** GIVEN RECORDS follows **

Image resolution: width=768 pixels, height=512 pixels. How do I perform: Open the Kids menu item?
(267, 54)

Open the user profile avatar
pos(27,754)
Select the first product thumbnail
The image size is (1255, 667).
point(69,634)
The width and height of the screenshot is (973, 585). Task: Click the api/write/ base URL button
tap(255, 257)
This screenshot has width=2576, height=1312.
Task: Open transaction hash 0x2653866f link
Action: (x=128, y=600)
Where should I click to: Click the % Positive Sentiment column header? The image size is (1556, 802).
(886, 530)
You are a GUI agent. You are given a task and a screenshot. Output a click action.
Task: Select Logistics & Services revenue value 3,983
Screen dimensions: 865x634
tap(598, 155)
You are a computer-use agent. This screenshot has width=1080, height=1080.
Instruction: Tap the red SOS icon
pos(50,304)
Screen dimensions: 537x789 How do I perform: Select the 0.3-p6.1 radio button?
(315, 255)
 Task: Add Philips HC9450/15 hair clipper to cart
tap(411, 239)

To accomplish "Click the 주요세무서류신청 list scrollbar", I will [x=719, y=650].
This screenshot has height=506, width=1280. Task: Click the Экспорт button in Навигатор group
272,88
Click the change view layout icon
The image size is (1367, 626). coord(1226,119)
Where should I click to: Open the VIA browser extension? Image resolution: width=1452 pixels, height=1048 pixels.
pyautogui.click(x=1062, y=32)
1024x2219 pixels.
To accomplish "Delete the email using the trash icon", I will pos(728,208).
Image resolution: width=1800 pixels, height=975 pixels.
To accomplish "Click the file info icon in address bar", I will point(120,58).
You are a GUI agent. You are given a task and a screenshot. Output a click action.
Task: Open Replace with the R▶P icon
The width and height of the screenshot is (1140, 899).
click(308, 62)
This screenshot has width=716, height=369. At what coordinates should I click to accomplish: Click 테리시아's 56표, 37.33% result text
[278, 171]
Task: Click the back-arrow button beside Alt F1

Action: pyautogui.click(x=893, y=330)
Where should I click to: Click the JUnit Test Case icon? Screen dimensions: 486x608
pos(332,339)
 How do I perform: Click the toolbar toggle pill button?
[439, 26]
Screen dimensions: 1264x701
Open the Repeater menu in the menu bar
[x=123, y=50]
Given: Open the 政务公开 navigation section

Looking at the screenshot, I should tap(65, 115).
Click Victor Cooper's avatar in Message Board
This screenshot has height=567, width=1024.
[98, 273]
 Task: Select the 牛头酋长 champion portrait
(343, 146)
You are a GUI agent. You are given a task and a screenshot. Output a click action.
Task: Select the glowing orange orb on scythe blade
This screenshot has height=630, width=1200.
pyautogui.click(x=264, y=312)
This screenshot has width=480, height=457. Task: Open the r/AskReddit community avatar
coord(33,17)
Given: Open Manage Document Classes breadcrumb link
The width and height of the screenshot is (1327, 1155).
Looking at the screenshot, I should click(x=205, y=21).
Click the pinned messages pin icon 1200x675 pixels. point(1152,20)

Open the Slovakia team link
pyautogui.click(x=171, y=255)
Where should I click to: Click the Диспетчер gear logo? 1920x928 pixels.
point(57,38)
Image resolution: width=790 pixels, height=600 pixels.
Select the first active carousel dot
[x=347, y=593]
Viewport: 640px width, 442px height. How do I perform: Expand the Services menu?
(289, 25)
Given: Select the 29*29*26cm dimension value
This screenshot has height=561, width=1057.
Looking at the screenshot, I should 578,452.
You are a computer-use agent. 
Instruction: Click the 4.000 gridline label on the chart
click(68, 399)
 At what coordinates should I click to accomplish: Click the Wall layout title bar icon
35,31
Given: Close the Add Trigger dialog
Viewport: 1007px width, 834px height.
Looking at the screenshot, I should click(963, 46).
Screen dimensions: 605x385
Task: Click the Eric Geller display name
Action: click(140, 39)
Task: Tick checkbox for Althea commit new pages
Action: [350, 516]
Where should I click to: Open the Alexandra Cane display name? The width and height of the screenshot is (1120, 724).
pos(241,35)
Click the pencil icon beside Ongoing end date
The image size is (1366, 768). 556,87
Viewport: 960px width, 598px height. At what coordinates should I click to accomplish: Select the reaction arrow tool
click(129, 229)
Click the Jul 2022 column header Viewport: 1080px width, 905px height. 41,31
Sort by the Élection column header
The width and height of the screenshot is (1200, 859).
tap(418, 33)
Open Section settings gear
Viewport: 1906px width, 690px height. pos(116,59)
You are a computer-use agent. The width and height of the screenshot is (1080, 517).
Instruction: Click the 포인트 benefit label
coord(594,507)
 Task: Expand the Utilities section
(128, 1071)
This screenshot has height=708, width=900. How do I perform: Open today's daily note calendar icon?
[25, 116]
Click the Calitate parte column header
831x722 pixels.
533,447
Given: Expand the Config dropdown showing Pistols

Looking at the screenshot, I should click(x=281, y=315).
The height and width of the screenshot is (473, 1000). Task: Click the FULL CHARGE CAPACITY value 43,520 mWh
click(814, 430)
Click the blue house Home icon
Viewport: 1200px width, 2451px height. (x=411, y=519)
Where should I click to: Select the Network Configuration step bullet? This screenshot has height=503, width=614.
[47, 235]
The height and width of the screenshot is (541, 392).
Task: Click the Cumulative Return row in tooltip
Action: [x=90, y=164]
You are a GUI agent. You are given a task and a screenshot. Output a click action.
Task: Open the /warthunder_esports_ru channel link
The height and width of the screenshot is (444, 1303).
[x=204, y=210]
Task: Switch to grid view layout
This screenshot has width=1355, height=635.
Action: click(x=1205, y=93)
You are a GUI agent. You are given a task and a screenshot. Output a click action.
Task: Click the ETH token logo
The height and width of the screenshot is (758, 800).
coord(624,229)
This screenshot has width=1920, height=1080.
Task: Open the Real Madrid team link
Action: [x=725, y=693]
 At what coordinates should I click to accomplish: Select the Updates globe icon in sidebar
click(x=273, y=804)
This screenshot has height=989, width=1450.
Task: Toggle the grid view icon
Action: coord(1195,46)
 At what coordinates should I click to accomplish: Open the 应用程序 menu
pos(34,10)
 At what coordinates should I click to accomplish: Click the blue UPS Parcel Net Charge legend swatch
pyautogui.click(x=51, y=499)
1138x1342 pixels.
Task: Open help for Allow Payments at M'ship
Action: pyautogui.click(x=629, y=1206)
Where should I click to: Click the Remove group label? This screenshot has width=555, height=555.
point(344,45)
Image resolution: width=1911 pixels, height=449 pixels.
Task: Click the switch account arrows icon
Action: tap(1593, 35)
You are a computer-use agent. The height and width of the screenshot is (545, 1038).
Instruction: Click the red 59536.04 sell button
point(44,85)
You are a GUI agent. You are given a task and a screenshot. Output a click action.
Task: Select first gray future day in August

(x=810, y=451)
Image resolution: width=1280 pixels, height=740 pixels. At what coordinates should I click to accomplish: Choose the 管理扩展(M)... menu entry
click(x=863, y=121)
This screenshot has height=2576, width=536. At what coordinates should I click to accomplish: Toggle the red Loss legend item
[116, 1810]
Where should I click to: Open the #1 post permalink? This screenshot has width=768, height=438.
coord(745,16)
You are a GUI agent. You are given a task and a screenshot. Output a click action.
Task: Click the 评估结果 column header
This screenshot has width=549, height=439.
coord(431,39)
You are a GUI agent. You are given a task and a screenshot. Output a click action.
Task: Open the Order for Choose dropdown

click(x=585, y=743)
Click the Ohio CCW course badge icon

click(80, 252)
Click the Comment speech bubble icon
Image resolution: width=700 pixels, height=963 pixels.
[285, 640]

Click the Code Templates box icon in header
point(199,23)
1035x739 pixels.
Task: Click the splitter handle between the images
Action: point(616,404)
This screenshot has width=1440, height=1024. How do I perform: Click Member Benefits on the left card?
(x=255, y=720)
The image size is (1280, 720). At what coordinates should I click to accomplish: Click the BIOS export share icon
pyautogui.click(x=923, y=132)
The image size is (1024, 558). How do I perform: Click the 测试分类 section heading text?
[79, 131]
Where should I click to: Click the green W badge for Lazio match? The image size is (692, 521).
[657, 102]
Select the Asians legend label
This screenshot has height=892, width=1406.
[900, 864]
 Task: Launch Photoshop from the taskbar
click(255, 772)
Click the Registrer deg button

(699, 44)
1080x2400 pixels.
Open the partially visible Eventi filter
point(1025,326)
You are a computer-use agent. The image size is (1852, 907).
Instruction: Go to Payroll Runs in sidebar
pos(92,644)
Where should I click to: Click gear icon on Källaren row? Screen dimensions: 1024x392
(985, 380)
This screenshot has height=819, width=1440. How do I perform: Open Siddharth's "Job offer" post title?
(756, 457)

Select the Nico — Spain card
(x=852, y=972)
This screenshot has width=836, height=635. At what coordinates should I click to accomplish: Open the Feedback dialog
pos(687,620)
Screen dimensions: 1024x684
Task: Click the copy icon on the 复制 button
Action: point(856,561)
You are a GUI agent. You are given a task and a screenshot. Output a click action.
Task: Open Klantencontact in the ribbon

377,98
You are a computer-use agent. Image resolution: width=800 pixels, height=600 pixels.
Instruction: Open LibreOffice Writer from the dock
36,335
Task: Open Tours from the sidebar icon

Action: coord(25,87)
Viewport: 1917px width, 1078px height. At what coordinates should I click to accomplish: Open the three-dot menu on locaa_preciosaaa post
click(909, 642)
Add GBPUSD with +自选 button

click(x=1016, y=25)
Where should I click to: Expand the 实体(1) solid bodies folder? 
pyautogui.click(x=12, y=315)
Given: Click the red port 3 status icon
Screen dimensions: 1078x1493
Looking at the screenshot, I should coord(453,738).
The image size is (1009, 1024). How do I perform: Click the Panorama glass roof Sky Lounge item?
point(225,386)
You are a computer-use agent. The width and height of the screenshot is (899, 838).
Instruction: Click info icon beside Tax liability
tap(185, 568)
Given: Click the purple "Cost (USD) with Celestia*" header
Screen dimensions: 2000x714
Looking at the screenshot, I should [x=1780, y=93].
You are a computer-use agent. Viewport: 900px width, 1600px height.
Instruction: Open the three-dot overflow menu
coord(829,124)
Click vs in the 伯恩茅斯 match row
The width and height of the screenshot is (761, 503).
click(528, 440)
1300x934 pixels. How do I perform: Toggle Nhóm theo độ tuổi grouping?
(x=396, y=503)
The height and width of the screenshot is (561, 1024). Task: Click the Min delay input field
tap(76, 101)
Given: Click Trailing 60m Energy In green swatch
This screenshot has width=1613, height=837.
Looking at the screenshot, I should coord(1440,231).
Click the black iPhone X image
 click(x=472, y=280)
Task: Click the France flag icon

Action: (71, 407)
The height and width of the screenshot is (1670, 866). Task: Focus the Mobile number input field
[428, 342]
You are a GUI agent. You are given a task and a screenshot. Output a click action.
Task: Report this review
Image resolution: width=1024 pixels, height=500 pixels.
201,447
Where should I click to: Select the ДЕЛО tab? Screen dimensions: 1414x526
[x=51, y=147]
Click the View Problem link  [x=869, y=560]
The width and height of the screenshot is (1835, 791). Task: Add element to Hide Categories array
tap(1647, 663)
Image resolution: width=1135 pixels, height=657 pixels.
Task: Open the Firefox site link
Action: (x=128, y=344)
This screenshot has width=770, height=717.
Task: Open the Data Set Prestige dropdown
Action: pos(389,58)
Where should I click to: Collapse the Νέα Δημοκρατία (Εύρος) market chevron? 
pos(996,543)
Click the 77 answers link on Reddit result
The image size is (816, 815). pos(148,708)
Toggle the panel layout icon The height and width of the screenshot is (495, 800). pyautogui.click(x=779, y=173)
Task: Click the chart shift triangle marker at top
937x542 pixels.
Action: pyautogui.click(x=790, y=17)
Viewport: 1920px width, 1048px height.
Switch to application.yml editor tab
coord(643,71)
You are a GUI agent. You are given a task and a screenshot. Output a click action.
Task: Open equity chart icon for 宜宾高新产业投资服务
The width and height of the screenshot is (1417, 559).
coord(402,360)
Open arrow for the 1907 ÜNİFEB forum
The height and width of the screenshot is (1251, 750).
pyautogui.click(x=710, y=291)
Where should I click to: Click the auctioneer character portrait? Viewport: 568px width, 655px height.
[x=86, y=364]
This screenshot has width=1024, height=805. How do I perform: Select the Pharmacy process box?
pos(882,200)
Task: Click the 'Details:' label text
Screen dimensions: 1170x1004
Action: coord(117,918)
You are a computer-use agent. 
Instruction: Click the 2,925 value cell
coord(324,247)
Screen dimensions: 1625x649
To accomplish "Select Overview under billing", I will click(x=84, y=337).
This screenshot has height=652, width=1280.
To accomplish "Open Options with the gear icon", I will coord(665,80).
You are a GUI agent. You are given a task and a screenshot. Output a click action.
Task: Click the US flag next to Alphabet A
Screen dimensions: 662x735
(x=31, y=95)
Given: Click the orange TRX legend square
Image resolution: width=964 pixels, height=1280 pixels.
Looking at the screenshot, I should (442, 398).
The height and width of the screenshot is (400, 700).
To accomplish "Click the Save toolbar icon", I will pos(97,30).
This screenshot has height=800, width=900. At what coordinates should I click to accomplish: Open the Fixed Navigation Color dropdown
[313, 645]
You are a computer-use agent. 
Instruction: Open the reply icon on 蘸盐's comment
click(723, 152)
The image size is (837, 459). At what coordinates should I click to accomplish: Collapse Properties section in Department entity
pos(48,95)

** End of GIVEN RECORDS **

» **EXERCISE**: In the listing above, the lines from the one containing "Select the Asians legend label" through the one containing "Given: Click the red port 3 status icon" must be set down exactly, with no other lines.

» **ANSWER**:
Select the Asians legend label
This screenshot has height=892, width=1406.
[900, 864]
 Task: Launch Photoshop from the taskbar
click(255, 772)
Click the Registrer deg button

(699, 44)
1080x2400 pixels.
Open the partially visible Eventi filter
point(1025,326)
You are a computer-use agent. The image size is (1852, 907).
Instruction: Go to Payroll Runs in sidebar
pos(92,644)
Where should I click to: Click gear icon on Källaren row? Screen dimensions: 1024x392
(985, 380)
This screenshot has height=819, width=1440. How do I perform: Open Siddharth's "Job offer" post title?
(756, 457)

Select the Nico — Spain card
(x=852, y=972)
This screenshot has width=836, height=635. At what coordinates should I click to accomplish: Open the Feedback dialog
pos(687,620)
Screen dimensions: 1024x684
Task: Click the copy icon on the 复制 button
Action: point(856,561)
You are a GUI agent. You are given a task and a screenshot. Output a click action.
Task: Open Klantencontact in the ribbon

377,98
You are a computer-use agent. Image resolution: width=800 pixels, height=600 pixels.
Instruction: Open LibreOffice Writer from the dock
36,335
Task: Open Tours from the sidebar icon

Action: coord(25,87)
Viewport: 1917px width, 1078px height. At what coordinates should I click to accomplish: Open the three-dot menu on locaa_preciosaaa post
click(909, 642)
Add GBPUSD with +自选 button

click(x=1016, y=25)
Where should I click to: Expand the 实体(1) solid bodies folder? 
pyautogui.click(x=12, y=315)
Given: Click the red port 3 status icon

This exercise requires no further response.